ちなみに殆ど目の前の食事には手をつける余裕がありませんでした。食べ終えられなかったのは、途中退席した慎吾の父と、和さんのみです。
「つかさあ、親父が登場したせいで、今日は二人の時間がかなり持ってかれちまったじゃん。ヤれてねえし」
和さんにはもはや返事をする元気もありませんでした。慎吾が男と付き合う、から山に埋める云々の話に繋がっただけに当然と言えば当然でした。
「山に埋めるってのは具体的にはどうなるんだ…?」
気がつけば、そんな事を言っていました。
「ん?いや、そのまんまだよ。山奥に行って、埋める奴に、自分が入るための穴をスコップで掘らせるんだよ。んで大体埋まるかな~って深さまで到達したところで、」
「うああああ!もういい!」
慌てて静止します。
「なあ和己。和己は心配いらねーから」
じっと慎吾が和さんを見て言いました。
「元々、オレん家の事知らねーで付き合ってたんだし。好きになったのもオレの方からで。本当は、卒業したらもう会えないと思ってたし。そんでも来てくれて凄いオレは嬉しかったんだ。オレの為に、あんな条件設けてまで許してもらおうとしてくれて。
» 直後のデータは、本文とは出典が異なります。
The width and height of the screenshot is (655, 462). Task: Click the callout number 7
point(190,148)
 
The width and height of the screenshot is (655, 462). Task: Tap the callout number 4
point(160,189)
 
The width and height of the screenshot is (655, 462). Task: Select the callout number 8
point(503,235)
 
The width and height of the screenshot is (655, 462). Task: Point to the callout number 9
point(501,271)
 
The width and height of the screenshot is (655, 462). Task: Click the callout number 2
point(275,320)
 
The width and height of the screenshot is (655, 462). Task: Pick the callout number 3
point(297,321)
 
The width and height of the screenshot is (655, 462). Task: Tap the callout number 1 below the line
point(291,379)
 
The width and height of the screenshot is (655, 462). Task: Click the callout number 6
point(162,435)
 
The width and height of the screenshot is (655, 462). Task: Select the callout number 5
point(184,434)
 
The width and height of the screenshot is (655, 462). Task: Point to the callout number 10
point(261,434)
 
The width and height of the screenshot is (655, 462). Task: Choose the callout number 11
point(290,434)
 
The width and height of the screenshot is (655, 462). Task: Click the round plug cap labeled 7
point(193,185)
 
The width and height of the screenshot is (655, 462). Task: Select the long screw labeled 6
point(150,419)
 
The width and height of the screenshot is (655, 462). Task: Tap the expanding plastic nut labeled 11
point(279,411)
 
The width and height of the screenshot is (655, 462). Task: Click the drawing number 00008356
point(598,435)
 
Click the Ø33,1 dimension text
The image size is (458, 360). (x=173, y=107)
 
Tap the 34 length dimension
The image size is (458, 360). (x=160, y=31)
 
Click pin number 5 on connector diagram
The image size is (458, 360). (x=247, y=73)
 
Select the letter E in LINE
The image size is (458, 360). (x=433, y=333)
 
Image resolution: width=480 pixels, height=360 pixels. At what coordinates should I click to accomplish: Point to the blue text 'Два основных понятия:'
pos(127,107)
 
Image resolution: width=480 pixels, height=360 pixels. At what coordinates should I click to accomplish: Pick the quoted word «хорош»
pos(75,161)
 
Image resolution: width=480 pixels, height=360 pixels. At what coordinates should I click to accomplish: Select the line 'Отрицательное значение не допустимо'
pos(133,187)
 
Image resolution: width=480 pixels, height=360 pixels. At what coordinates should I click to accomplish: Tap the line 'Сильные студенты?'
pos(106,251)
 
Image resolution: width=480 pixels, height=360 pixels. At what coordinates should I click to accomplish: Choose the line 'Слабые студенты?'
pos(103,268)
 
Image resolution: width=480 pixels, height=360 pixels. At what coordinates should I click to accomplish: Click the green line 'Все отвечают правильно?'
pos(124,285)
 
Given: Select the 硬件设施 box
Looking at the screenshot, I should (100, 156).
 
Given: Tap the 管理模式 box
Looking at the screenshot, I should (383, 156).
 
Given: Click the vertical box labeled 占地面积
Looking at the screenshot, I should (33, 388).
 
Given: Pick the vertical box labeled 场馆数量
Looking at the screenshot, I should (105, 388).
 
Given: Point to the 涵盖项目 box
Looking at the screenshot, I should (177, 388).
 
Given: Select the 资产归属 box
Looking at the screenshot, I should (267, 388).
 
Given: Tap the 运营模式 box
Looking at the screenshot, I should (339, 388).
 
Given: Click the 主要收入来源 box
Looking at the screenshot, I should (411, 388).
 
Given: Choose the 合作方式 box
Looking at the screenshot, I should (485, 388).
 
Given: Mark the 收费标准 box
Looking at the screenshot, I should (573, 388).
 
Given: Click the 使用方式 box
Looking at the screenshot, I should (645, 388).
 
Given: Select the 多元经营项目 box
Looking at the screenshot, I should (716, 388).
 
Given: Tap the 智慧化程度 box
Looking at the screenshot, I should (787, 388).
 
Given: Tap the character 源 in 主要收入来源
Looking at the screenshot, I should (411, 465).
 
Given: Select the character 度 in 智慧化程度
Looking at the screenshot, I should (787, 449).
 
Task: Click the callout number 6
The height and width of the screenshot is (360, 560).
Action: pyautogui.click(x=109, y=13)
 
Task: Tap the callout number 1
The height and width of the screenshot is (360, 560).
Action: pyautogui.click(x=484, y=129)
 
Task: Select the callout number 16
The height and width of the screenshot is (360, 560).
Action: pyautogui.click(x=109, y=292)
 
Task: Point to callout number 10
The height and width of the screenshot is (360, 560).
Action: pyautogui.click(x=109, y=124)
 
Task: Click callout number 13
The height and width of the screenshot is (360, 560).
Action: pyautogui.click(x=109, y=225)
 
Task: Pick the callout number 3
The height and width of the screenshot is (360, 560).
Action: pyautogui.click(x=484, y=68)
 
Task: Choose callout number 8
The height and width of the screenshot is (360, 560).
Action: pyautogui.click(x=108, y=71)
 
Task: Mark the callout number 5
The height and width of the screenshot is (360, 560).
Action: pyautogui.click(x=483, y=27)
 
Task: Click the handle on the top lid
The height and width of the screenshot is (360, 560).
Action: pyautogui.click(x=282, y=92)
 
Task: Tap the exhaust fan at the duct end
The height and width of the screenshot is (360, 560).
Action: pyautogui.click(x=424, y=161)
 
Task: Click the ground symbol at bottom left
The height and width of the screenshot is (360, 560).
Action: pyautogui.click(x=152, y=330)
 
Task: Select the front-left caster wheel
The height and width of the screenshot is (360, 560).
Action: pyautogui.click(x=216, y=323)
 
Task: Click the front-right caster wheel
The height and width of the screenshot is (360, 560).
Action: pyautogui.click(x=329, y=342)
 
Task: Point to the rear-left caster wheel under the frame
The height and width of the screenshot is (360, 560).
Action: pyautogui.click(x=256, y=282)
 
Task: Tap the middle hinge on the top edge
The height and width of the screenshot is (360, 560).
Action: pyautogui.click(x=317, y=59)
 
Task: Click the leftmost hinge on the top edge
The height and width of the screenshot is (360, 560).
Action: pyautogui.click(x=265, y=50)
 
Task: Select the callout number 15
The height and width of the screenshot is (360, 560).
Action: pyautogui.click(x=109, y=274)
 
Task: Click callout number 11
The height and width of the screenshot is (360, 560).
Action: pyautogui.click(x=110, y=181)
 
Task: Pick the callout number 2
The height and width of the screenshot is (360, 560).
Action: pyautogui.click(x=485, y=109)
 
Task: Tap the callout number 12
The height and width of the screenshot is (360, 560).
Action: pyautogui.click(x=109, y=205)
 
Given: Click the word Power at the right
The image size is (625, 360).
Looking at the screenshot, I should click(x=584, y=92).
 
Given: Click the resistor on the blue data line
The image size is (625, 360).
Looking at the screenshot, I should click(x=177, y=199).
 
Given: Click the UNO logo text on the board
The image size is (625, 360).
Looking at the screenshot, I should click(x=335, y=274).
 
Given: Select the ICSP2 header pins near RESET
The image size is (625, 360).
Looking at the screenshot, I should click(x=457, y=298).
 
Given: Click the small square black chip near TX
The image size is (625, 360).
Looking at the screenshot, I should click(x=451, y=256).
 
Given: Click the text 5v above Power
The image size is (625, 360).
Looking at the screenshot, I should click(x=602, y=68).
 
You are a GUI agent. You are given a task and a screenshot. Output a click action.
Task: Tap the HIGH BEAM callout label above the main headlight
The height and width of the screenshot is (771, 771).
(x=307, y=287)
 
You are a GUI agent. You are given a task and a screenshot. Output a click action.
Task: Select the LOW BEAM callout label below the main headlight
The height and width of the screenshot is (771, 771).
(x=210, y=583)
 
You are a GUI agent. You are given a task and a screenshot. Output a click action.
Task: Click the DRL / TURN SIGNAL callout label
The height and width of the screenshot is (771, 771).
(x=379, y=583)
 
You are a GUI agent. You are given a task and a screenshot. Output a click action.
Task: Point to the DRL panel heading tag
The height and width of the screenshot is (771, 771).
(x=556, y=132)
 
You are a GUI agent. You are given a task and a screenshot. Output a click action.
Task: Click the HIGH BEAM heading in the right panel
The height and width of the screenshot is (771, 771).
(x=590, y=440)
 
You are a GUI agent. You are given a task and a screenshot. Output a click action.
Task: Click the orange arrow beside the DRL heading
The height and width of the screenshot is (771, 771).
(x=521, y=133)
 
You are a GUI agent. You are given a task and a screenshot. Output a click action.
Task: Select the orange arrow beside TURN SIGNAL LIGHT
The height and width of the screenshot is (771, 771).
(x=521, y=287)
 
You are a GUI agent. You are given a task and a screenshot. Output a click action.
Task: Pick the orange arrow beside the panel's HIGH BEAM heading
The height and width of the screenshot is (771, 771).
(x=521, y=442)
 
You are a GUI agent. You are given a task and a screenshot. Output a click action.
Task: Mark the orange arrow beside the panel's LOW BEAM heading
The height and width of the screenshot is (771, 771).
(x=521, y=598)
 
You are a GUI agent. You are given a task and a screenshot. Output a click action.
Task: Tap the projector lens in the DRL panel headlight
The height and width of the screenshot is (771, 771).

…親と縁切っても、つってたよな、兄貴。知らなかった。…和己が犠牲払うことじゃねえよ。いざとなったら、オレが家出るし」
「慎吾、それは駄目だ。お前の家族はお前の事を凄く大事に思ってる。だからああいう話になるのも、考えてみたら当然だ。お前のお父さんにとっては青天の霹靂だっただろうし。混乱して当たり前だ」
「でも、だからって和己が家族と縁切るなんて駄目だ」
「…覚悟を見せなきゃ駄目だったんだ、あの時は。必ず切ると決まったわけじゃない。……上手くいくように考えよう慎吾。約束は守られるんだろ?」
「うん」
先ほどの狼狽ぶりからは一転、慎吾の事を思うと、萎えそうになった気力もみるみる戻ってくるのでした。